Was sagen meine Leser dazu, dass sie vor dieser Zeile eine 12 Jahre alte Geschichte gelesen haben, die ich im Mai 2012 auf diesen Seiten eingestellt habe und die bis heute zur meistgelesenen Geschichte hier in Motor-KRITIK wurde?
Dieses Mal habe ich nur den Titel erneuert, der „damals“ ein anderer war. „Tolles Marketing = Große Zahlen“ war die Geschichte 2012 getitelt. Aufmerksamen Lesern wird aufgefallen sein, das die „alte“ Geschichte in „feinen Details“ nicht stimmte. Aber ist es eigentlich nicht unendlich traurig, dass man als Journalist eine 12 Jahre alte Geschichte zu einer Renn-Großveranstaltung praktisch unverändert veröffentlichen kann, weil sich in 2024 gegenüber 2012 eigentlich grundsätzlich kaum etwas verändert hat.

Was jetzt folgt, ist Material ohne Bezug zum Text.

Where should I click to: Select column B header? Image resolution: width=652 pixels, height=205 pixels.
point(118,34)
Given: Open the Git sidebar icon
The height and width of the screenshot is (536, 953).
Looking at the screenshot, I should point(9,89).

Nach wie vor wird der Öffentlichkeit etwas vorgemacht. Nicht nur von Seiten des Veranstalters, auch von Seiten der Automobilhersteller. Jeder macht eigentlich Jedem etwas vor. Ich vergesse die Aussage eines „Werksfahrers“ mir gegenüber nicht, der vor einem 24h-Rennen feststellte:
„Wie gut, dass du nicht bei einer Teambesprechung dabei bist.“
Wobei ich dann von anderen „Werksfahrern“ gehört habe, dass sich die Fahrer einer Marke – vor einem 24h-Rennen sind die „Teambesprechungen schon mal „weiter gefasst“ – sich nicht unbedingt an die getroffenen Absprachen halten. Dafür gibt es auch nur wenige Jahre nach 2012 sozusagen „ein klassisches Beispiel“.

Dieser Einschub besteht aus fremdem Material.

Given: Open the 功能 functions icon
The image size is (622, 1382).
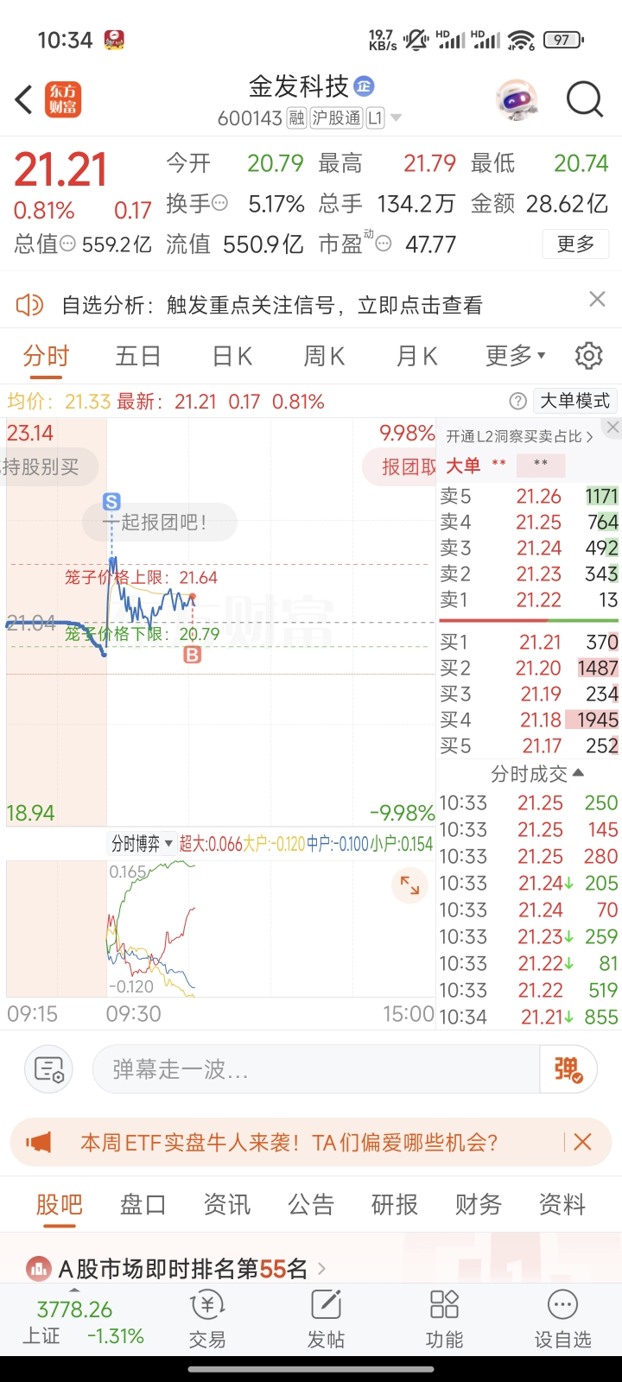Looking at the screenshot, I should point(444,1320).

Aber alle diese Vorkommnisse „hinter den Kulissen“ sind eigentlich ein Beispiel dafür, wie verlogen der Motorsport in der heutigen Zeit geworden ist. Natürlich hat es zu allen Zeiten „Schlitzohren“ gegeben, aber heute wird der nicht mehr als normal empfunden, der sich nicht wie ein „Schlitzohr“ verhält. Weil es ihm, seinem Teams, seiner Firma Vorteile bringt.

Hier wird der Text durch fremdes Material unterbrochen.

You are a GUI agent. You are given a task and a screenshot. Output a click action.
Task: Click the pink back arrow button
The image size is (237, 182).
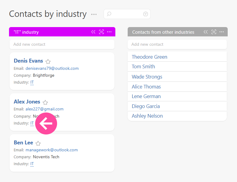pyautogui.click(x=46, y=124)
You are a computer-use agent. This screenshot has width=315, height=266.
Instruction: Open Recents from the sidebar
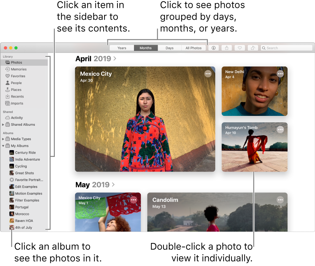pos(17,96)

Zum 24h-Rennen 2024 darf man feststellen:
- Es war der unveränderte Motorsport aus einer „Klima-Vorzeit“!
Ab hier wollte ich dann eigentlich schreiben, was ich zur 2024er Ausgabe des 24h-Rennens für wichtig gehalten habe. Mir ist aber leider bei dieser aktuellen Veranstaltung, die ich auf dem Fernseher und Computer gleichzeitig verfolgt habe, wie man so schön sagt, „die Spucke weg geblieben“!
Nachdem die NES gezeigt hat, wie man eine neue Langstreckenrennen-Serie erst gar nicht startet, hat nun der ADAC durch seinen mitgliederstärksten Regionalklub deutlich machen lassen, wie man eine mehr als 50 Jahre alte Rennveranstaltung, die inzwischen zu den Nürburgring-Klassikern zählt, dann durch „Klub-Beamte“ im Eifel-Nebel untergehen lässt, indem man sogar die selbst gesetzten Regeln vergisst. In anderen Fällen orientiert man sich aber eng an diesen – vom DMSB genehmigten - Regeln und - bestraft auch!
Mit diesen zwei Fotos möchte ich nur auf den entscheidensten Fehler der Rennleitung bei diesem Rennen hinweisen:
- Das 24h-Rennen des Jahres 2024 wurde mit der Start- und Zielflagge abgewinkt!
Obwohl es zu den per Distanz miterlebten Entscheidungen schon noch etwas zu schreiben gäbe, möchte ich hier positiv meine Geschichte beenden:
Herzlichen Glückwunsch Frank Stippler!
Nicht wegen des erlebten Rennendes, sondern weil dieses Rennen – sofern es ein Stück Rennen gab – noch einmal deine ganze fahrerische Klasse deutlich gemacht hat!
Wilhelm Hahne
PS: Hinweis für meine Leser: Achten Sie bitte darauf, was unter dem „schwarzen Strich“ (von mir gemacht) zum Rennende bei der offiziellen Zeitmessung festgehalten wurde. - Werfen Sie dann bitte einen Blick auf den Text der offiziellen Ausschreibung zur Wertung dieses Rennens! - Und Sie werden verstehen, warum es diese zwei Fotos zum Ende des 24h-Rennens 2024 hier gibt. - Geben muss! - Aber vielleicht sollte man auch das Renn-Ende des 24h-Rennens 2024 einfach „im Nebel lassen“! - Das 24h-Rennen am Nürburgring steht für viele Superlative! Dieses Mal war es eine ADAC-Veranstaltung „zum Vergessen“!